WHAT TO PRODUCE:
Retype all of the entries exactly as they appear.

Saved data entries
□ □ □

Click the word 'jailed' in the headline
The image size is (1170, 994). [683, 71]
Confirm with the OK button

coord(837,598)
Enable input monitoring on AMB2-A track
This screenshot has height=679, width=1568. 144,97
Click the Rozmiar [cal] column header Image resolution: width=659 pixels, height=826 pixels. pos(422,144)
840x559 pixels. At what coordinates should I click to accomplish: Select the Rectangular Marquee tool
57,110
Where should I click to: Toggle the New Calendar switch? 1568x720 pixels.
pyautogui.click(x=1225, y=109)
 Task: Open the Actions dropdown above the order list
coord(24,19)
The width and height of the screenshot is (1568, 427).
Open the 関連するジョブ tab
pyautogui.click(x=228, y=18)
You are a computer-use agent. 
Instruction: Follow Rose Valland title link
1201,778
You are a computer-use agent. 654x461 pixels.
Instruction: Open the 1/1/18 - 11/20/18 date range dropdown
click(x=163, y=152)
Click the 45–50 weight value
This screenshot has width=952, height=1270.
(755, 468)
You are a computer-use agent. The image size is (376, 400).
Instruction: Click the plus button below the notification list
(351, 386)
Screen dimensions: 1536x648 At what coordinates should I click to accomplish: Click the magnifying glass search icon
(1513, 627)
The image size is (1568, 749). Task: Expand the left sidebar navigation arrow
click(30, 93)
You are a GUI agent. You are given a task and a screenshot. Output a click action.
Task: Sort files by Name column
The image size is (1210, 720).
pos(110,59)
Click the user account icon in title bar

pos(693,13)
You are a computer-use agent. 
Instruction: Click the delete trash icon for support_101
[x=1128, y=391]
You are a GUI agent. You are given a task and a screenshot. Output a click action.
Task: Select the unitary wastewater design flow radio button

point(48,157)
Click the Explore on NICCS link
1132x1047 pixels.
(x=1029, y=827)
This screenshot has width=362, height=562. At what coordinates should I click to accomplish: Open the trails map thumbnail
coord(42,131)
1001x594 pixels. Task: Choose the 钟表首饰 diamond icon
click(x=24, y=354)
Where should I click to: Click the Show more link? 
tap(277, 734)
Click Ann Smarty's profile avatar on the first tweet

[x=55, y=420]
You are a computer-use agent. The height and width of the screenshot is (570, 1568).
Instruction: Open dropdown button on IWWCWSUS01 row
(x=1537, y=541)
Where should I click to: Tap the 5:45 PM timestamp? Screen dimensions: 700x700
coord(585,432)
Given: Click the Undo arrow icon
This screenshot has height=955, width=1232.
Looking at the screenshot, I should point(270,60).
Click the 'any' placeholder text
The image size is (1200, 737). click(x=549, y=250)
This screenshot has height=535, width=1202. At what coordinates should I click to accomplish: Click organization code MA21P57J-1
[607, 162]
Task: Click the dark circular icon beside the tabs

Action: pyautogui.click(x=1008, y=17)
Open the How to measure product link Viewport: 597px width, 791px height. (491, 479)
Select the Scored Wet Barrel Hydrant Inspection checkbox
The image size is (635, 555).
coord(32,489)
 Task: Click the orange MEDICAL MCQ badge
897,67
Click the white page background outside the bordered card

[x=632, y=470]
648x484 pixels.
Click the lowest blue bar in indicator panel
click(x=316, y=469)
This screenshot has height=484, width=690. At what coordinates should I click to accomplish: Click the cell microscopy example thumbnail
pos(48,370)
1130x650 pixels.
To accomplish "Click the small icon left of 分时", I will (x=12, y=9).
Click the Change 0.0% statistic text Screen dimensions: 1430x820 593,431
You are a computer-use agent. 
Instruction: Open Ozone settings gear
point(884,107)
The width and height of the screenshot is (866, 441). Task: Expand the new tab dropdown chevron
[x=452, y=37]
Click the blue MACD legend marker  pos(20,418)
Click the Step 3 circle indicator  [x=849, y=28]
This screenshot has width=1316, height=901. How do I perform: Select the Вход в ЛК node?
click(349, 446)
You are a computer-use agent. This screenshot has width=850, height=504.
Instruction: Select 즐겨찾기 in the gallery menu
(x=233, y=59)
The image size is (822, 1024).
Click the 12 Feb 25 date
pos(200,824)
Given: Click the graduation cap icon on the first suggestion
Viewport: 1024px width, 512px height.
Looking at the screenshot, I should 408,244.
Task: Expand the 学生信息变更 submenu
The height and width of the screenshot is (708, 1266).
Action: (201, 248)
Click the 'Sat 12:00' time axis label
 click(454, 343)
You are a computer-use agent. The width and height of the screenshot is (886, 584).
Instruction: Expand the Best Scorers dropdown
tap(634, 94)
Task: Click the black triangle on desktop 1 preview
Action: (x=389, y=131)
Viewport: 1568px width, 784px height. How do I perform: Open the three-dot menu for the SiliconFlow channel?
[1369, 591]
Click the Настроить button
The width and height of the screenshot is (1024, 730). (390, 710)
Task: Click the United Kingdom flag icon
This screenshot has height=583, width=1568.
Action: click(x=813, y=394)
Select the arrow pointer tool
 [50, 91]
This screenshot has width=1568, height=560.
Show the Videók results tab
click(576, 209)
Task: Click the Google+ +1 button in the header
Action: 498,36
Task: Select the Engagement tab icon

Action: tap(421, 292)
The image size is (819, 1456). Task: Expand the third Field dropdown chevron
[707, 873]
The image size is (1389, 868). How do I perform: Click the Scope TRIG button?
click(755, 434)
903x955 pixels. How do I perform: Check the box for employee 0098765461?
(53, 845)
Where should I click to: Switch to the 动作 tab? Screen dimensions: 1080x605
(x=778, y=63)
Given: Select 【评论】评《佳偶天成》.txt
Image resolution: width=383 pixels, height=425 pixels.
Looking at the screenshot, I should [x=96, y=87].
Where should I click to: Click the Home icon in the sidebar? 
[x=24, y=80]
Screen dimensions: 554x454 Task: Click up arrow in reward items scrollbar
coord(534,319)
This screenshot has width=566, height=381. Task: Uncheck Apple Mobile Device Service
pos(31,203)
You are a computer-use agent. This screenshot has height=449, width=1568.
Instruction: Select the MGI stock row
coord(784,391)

□ □ □

SOLUTION TO THE EXERCISE:
Click the word 'jailed' in the headline
The image size is (1170, 994). [683, 71]
Confirm with the OK button

coord(837,598)
Enable input monitoring on AMB2-A track
This screenshot has height=679, width=1568. 144,97
Click the Rozmiar [cal] column header Image resolution: width=659 pixels, height=826 pixels. pos(422,144)
840x559 pixels. At what coordinates should I click to accomplish: Select the Rectangular Marquee tool
57,110
Where should I click to: Toggle the New Calendar switch? 1568x720 pixels.
pyautogui.click(x=1225, y=109)
 Task: Open the Actions dropdown above the order list
coord(24,19)
The width and height of the screenshot is (1568, 427).
Open the 関連するジョブ tab
pyautogui.click(x=228, y=18)
You are a computer-use agent. 
Instruction: Follow Rose Valland title link
1201,778
You are a computer-use agent. 654x461 pixels.
Instruction: Open the 1/1/18 - 11/20/18 date range dropdown
click(x=163, y=152)
Click the 45–50 weight value
This screenshot has width=952, height=1270.
(755, 468)
You are a computer-use agent. The image size is (376, 400).
Instruction: Click the plus button below the notification list
(351, 386)
Screen dimensions: 1536x648 At what coordinates should I click to accomplish: Click the magnifying glass search icon
(1513, 627)
The image size is (1568, 749). Task: Expand the left sidebar navigation arrow
click(30, 93)
You are a GUI agent. You are given a task and a screenshot. Output a click action.
Task: Sort files by Name column
The image size is (1210, 720).
pos(110,59)
Click the user account icon in title bar

pos(693,13)
You are a computer-use agent. 
Instruction: Click the delete trash icon for support_101
[x=1128, y=391]
You are a GUI agent. You are given a task and a screenshot. Output a click action.
Task: Select the unitary wastewater design flow radio button

point(48,157)
Click the Explore on NICCS link
1132x1047 pixels.
(x=1029, y=827)
This screenshot has width=362, height=562. At what coordinates should I click to accomplish: Open the trails map thumbnail
coord(42,131)
1001x594 pixels. Task: Choose the 钟表首饰 diamond icon
click(x=24, y=354)
Where should I click to: Click the Show more link? 
tap(277, 734)
Click Ann Smarty's profile avatar on the first tweet

[x=55, y=420]
You are a computer-use agent. The height and width of the screenshot is (570, 1568).
Instruction: Open dropdown button on IWWCWSUS01 row
(x=1537, y=541)
Where should I click to: Tap the 5:45 PM timestamp? Screen dimensions: 700x700
coord(585,432)
Given: Click the Undo arrow icon
This screenshot has height=955, width=1232.
Looking at the screenshot, I should point(270,60).
Click the 'any' placeholder text
The image size is (1200, 737). click(x=549, y=250)
This screenshot has height=535, width=1202. At what coordinates should I click to accomplish: Click organization code MA21P57J-1
[607, 162]
Task: Click the dark circular icon beside the tabs

Action: pyautogui.click(x=1008, y=17)
Open the How to measure product link Viewport: 597px width, 791px height. (491, 479)
Select the Scored Wet Barrel Hydrant Inspection checkbox
The image size is (635, 555).
coord(32,489)
 Task: Click the orange MEDICAL MCQ badge
897,67
Click the white page background outside the bordered card

[x=632, y=470]
648x484 pixels.
Click the lowest blue bar in indicator panel
click(x=316, y=469)
This screenshot has height=484, width=690. At what coordinates should I click to accomplish: Click the cell microscopy example thumbnail
pos(48,370)
1130x650 pixels.
To accomplish "Click the small icon left of 分时", I will (x=12, y=9).
Click the Change 0.0% statistic text Screen dimensions: 1430x820 593,431
You are a computer-use agent. 
Instruction: Open Ozone settings gear
point(884,107)
The width and height of the screenshot is (866, 441). Task: Expand the new tab dropdown chevron
[x=452, y=37]
Click the blue MACD legend marker  pos(20,418)
Click the Step 3 circle indicator  [x=849, y=28]
This screenshot has width=1316, height=901. How do I perform: Select the Вход в ЛК node?
click(349, 446)
You are a computer-use agent. This screenshot has width=850, height=504.
Instruction: Select 즐겨찾기 in the gallery menu
(x=233, y=59)
The image size is (822, 1024).
Click the 12 Feb 25 date
pos(200,824)
Given: Click the graduation cap icon on the first suggestion
Viewport: 1024px width, 512px height.
Looking at the screenshot, I should 408,244.
Task: Expand the 学生信息变更 submenu
The height and width of the screenshot is (708, 1266).
Action: (201, 248)
Click the 'Sat 12:00' time axis label
 click(454, 343)
You are a computer-use agent. The width and height of the screenshot is (886, 584).
Instruction: Expand the Best Scorers dropdown
tap(634, 94)
Task: Click the black triangle on desktop 1 preview
Action: (x=389, y=131)
Viewport: 1568px width, 784px height. How do I perform: Open the three-dot menu for the SiliconFlow channel?
[1369, 591]
Click the Настроить button
The width and height of the screenshot is (1024, 730). (390, 710)
Task: Click the United Kingdom flag icon
This screenshot has height=583, width=1568.
Action: click(x=813, y=394)
Select the arrow pointer tool
 [50, 91]
This screenshot has width=1568, height=560.
Show the Videók results tab
click(576, 209)
Task: Click the Google+ +1 button in the header
Action: 498,36
Task: Select the Engagement tab icon

Action: tap(421, 292)
The image size is (819, 1456). Task: Expand the third Field dropdown chevron
[707, 873]
The image size is (1389, 868). How do I perform: Click the Scope TRIG button?
click(755, 434)
903x955 pixels. How do I perform: Check the box for employee 0098765461?
(53, 845)
Where should I click to: Switch to the 动作 tab? Screen dimensions: 1080x605
(x=778, y=63)
Given: Select 【评论】评《佳偶天成》.txt
Image resolution: width=383 pixels, height=425 pixels.
Looking at the screenshot, I should [x=96, y=87].
Where should I click to: Click the Home icon in the sidebar? 
[x=24, y=80]
Screen dimensions: 554x454 Task: Click up arrow in reward items scrollbar
coord(534,319)
This screenshot has width=566, height=381. Task: Uncheck Apple Mobile Device Service
pos(31,203)
You are a computer-use agent. This screenshot has height=449, width=1568.
Instruction: Select the MGI stock row
coord(784,391)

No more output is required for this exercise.